Abstract 12998: Platelet Activation Results in Modulation of microRNA Expression Profile: New Insights into the Pathophysiology of Platelet Activation
BACKGROUND AND AIM: Platelets play a key role in different pathophysiological conditions, including acute coronary syndromes (ACS). Current antithrombotic treatments fail to prevent coronary events in selected patients with ACS, indicating that the mechanisms of platelet activation are not fully elucidated. Platelets are anucleate cell fragments with a number of megakaryocyte-derived mRNAs regulated by various mechanisms, such as mRNA splicing and microRNAs (miRNAs). miRNAs are small, non-coding, RNAs which are sequence-targeted modifiers of gene expression acting via mRNA degradation or translational repression. Recently, the existence of miRNA pathway components in human platelets has been reported. Thus, we have analyzed changes in miRNA expression profiling during platelet activation.

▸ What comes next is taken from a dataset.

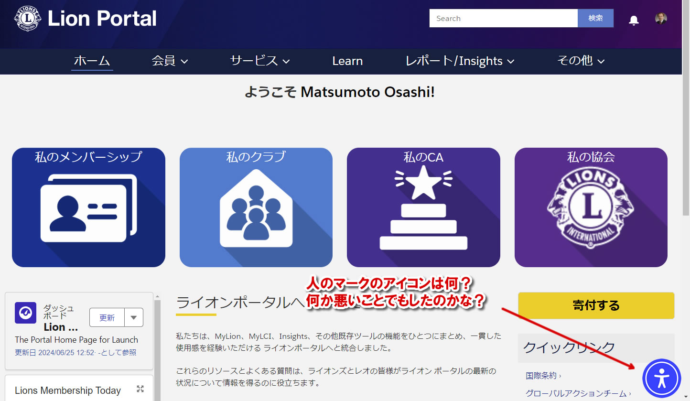This screenshot has height=401, width=690.
Task: Click the yellow 寄付する donate button
Action: (x=596, y=305)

METHODS: Platelet-rich plasma (PRP) from 10 healthy volunteers was filtered using a specific leucocytes removal system; PRP purity was checked and found to be >99%. Platelets were activated with ADP (20μM), Collagen (60µg/mL) or thrombin receptor activating peptide (TRAP, 25μM). Aliquots of platelets were obtained at 0, 60, and 120 minutes following addition of the agonist and processed to determine miRNA expression profile by the Illumina's sequencing-by-synthesis technology RESULTS: Platelet activation resulted in significant miRNA modulation, peaking 2 hours after treatment. Of several hundreds miRNA detected, 84 were significantly regulated (fold-change ≥1.5) by ADP, 84 by Collagen and 183 by TRAP, with 51 miRNAs responding similarly to all three conditions tested.
CONCLUSIONS: These findings indicate, for the first time, a physiological role for miRNAs in regulation of platelet function and provides new insights into the pathophysiology of platelet activation.
- © 2012 by American Heart Association, Inc.